Let me tell you what our schedule becomes: wake up, play video games, eat breakfast, change out of PJ's after mom threatens to take away video games, jump on trampoline, eat snacks, play video games, fight with each other over something,(to be determined), eat pre-lunch, play video games, conspire with a sibling to pick on another sibling(s), make sibling(s)cry, sit in time-out, run through house with other siblings like a pack of screaming banshees, act out self-scripted fight scene between Star Wars figures and My Little Ponies on the trampoline, and that is all before 10am. Sometime after that, at least one kid will run through the house with crackers falling from their mouths, someone will spill something liquid, someone will dump toys that were organized prior to dumping, someone will make someone else cry, and my beer fridge inventory will be greatly reduced. I will be begging Calgon to take me away. One way.
Our home becomes an unstructured mecca of chaos. Home to the swarm of locusts that will eat everything in it's path all day long and will even eat ketchup from the bottle if you let them, that is, after they try to replicate a Jackson Pollack painting on the wall with it.
"The pool! I can take them to the pool", you think, but, I absolutely hate pools. I used to manage a pool as part of my job, and I know that no public pool ever has great balance for very long. They are nasty pools of ick. And then you have to deal with all the gossipy moms and all their bratty kids. I'd rather be dissecting my own eyeballs. But, for the sake of the kids, you go anyway. And then you have to get five kids suited up, sun-screened and out the door. But don't forget, you have to first pack up the other half of the kitchen that they didn't eat, because inevitably, as soon as you get to the pool, five minutes later, you'll hear, "mom, I'm so very hungry." I swear my kids are missing some type of enzyme. Then, when you get to the pool, you have to keep track of them all. I am usually the one mom standing at attention counting to five continually as I monitor each of their moves. It is absolutely exhausting to be that responsible. The kids might like the pool, but the pool sucks.

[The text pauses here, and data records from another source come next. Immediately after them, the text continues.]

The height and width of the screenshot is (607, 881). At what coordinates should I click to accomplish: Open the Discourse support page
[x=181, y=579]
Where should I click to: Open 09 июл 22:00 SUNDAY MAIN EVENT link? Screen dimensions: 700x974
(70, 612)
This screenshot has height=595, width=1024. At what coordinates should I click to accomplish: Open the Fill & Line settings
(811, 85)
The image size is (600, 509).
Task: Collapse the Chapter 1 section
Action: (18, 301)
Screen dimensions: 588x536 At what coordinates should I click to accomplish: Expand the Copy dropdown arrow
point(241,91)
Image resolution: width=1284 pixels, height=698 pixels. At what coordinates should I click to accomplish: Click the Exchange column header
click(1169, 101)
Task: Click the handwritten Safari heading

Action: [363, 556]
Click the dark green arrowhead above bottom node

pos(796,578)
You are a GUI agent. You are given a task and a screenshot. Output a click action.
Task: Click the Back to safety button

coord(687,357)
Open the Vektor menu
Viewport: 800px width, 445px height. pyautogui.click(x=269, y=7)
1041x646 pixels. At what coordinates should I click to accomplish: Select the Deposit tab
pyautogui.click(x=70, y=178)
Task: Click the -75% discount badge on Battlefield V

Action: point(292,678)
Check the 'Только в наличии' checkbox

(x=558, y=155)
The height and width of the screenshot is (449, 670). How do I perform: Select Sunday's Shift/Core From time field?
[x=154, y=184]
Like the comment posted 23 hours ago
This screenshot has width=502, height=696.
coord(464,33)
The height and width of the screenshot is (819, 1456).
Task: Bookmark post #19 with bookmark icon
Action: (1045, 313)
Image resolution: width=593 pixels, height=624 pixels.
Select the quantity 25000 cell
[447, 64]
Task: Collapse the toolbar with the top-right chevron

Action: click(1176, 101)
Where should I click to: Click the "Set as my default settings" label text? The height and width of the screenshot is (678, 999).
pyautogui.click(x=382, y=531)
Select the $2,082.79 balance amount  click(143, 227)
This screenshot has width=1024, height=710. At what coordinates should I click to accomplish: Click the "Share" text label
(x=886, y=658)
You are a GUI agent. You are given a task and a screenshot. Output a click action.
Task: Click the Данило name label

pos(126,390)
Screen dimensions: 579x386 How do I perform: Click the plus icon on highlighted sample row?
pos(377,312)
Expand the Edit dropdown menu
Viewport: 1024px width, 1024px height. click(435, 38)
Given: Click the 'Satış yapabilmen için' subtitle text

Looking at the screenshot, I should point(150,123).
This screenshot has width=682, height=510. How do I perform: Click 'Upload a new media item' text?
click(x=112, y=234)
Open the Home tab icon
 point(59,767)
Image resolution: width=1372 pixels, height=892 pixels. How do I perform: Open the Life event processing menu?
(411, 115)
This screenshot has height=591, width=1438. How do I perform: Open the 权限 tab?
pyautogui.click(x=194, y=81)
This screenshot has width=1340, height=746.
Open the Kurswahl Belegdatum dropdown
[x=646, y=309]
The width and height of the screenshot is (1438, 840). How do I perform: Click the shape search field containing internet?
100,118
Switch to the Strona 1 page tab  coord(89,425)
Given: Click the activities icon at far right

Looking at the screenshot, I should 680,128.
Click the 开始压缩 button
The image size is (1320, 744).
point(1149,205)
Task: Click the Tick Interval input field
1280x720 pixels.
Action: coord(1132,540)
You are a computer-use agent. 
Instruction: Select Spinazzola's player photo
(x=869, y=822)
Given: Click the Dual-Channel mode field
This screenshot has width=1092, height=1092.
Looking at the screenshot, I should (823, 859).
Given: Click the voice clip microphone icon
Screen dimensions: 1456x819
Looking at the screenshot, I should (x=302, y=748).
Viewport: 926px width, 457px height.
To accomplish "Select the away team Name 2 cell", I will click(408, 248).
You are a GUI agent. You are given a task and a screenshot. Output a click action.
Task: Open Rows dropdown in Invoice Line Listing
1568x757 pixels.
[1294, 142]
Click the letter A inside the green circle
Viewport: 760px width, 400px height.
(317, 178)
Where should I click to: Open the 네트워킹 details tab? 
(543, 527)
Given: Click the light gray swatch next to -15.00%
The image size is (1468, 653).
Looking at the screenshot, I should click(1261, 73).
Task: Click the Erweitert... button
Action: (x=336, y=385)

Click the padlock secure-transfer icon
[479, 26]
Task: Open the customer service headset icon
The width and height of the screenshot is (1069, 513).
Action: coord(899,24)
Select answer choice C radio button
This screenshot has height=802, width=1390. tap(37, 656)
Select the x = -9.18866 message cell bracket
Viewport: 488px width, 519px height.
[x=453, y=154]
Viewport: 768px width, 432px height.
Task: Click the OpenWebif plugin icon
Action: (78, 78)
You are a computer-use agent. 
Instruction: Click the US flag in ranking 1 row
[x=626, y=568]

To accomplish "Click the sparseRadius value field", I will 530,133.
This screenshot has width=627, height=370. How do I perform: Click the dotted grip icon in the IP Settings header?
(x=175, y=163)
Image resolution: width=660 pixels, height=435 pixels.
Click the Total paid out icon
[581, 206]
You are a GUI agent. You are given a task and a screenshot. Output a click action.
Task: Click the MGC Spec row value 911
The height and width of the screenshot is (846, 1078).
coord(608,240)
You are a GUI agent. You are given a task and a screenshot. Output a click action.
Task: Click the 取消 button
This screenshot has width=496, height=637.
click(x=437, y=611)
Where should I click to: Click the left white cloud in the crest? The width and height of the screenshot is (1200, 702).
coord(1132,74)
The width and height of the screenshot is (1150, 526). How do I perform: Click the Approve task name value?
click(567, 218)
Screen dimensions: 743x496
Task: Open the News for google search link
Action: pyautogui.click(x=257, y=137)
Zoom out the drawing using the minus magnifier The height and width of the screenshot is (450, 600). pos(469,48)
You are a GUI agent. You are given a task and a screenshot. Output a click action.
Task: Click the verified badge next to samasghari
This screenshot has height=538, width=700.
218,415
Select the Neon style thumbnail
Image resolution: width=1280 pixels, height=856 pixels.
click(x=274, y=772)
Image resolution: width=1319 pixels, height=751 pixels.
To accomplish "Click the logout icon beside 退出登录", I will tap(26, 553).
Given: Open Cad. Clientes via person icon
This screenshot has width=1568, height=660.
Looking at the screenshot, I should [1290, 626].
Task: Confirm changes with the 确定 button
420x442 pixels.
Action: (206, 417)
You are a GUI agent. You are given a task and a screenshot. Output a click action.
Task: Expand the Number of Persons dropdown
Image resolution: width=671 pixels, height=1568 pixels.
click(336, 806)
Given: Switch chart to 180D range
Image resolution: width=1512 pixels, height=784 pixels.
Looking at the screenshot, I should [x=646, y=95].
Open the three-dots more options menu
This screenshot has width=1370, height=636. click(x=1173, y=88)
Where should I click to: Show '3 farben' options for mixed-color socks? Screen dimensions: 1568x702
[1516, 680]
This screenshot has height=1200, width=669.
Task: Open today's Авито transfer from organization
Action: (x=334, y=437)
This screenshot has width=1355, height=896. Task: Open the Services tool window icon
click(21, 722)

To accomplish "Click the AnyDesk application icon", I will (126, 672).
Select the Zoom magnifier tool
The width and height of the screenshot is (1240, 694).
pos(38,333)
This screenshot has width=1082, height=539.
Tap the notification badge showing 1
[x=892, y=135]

The thought of the summer to come, makes me wish that Publisher's Clearing house offered a sweepstakes that gave you a nanny and a cleaning lady instead of the big ole check and balloons. As soon as you opened the door, they just took over. "ok, lucky mom, go take a nap." Now that would be the ultimate prize.
Now I have three weeks to figure out a plan. First on the list is to stock up on vodka and find a liquor store that delivers. Second, stay away from the pool. Third, buy food. The rest I'll figure out as it goes. May the force be with me.